Each entry must be duplicated precisely, with nothing left out.

- Available records

————————

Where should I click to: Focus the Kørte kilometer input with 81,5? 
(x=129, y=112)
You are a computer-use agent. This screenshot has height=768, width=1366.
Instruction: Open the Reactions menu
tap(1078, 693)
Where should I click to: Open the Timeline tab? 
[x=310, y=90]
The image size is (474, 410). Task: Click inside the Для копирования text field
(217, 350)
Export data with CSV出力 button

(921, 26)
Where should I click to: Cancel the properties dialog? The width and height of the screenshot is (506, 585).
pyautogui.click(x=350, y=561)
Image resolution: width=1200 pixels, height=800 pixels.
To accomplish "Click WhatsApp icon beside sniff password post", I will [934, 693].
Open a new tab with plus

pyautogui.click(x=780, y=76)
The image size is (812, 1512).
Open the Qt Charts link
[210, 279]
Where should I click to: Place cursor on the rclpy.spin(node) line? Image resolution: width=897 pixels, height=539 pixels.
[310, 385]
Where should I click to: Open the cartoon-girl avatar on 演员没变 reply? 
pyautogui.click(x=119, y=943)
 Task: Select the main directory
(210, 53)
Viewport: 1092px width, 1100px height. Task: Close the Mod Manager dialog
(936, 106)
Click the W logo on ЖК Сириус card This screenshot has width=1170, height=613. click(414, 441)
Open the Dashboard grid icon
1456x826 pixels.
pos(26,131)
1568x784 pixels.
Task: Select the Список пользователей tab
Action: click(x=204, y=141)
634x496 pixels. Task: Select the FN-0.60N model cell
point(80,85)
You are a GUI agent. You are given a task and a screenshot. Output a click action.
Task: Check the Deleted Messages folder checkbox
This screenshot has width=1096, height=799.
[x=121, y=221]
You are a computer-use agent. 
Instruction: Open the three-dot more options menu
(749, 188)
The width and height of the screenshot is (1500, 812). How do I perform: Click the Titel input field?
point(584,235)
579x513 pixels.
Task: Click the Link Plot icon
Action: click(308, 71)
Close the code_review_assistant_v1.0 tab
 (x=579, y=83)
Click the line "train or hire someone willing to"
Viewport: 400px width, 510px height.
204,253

————————

- Task result
Where should I click to: Focus the Kørte kilometer input with 81,5? 
(x=129, y=112)
You are a computer-use agent. This screenshot has height=768, width=1366.
Instruction: Open the Reactions menu
tap(1078, 693)
Where should I click to: Open the Timeline tab? 
[x=310, y=90]
The image size is (474, 410). Task: Click inside the Для копирования text field
(217, 350)
Export data with CSV出力 button

(921, 26)
Where should I click to: Cancel the properties dialog? The width and height of the screenshot is (506, 585).
pyautogui.click(x=350, y=561)
Image resolution: width=1200 pixels, height=800 pixels.
To accomplish "Click WhatsApp icon beside sniff password post", I will [934, 693].
Open a new tab with plus

pyautogui.click(x=780, y=76)
The image size is (812, 1512).
Open the Qt Charts link
[210, 279]
Where should I click to: Place cursor on the rclpy.spin(node) line? Image resolution: width=897 pixels, height=539 pixels.
[310, 385]
Where should I click to: Open the cartoon-girl avatar on 演员没变 reply? 
pyautogui.click(x=119, y=943)
 Task: Select the main directory
(210, 53)
Viewport: 1092px width, 1100px height. Task: Close the Mod Manager dialog
(936, 106)
Click the W logo on ЖК Сириус card This screenshot has width=1170, height=613. click(414, 441)
Open the Dashboard grid icon
1456x826 pixels.
pos(26,131)
1568x784 pixels.
Task: Select the Список пользователей tab
Action: click(x=204, y=141)
634x496 pixels. Task: Select the FN-0.60N model cell
point(80,85)
You are a GUI agent. You are given a task and a screenshot. Output a click action.
Task: Check the Deleted Messages folder checkbox
This screenshot has width=1096, height=799.
[x=121, y=221]
You are a computer-use agent. 
Instruction: Open the three-dot more options menu
(749, 188)
The width and height of the screenshot is (1500, 812). How do I perform: Click the Titel input field?
point(584,235)
579x513 pixels.
Task: Click the Link Plot icon
Action: click(308, 71)
Close the code_review_assistant_v1.0 tab
 (x=579, y=83)
Click the line "train or hire someone willing to"
Viewport: 400px width, 510px height.
204,253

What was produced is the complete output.